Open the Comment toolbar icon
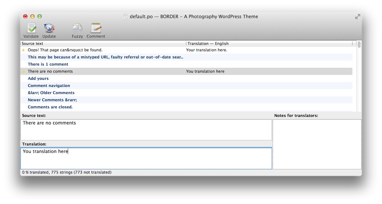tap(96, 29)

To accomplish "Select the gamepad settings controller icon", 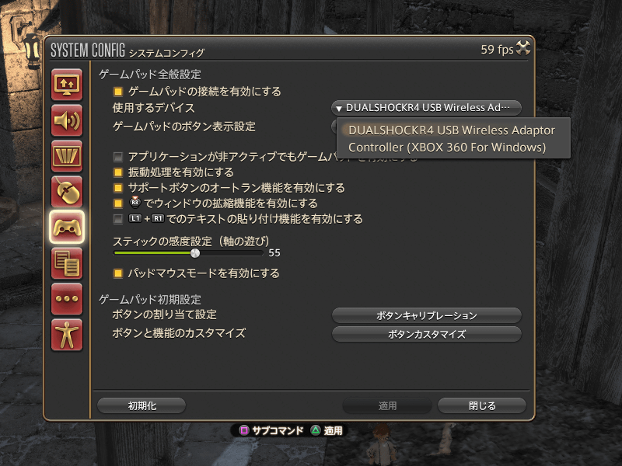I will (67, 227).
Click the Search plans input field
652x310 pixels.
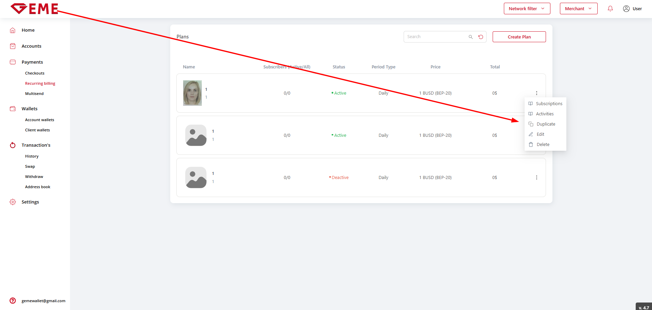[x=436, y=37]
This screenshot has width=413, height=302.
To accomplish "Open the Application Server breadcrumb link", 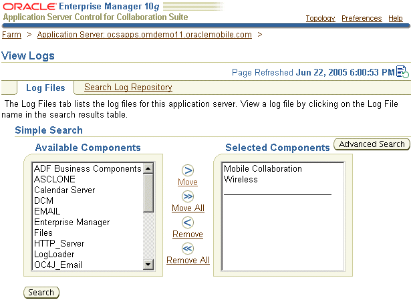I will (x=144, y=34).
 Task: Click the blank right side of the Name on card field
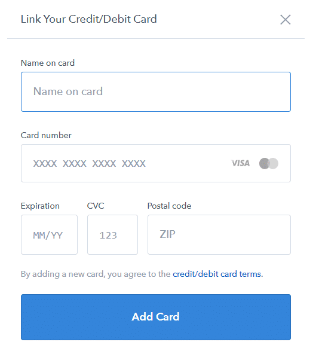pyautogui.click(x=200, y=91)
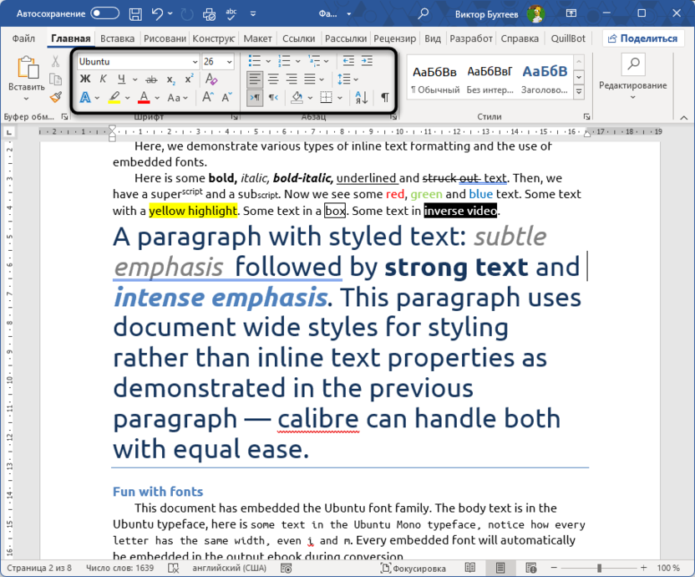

### WHAT YOU ARE ASKED TO DO
The output must start at the line holding "Task: Click the", end at the last line of the listing above, and show each line exactly; please omit all pictures.

### OUTPUT
 Task: Click the blank right side of the Name on card field
pyautogui.click(x=200, y=91)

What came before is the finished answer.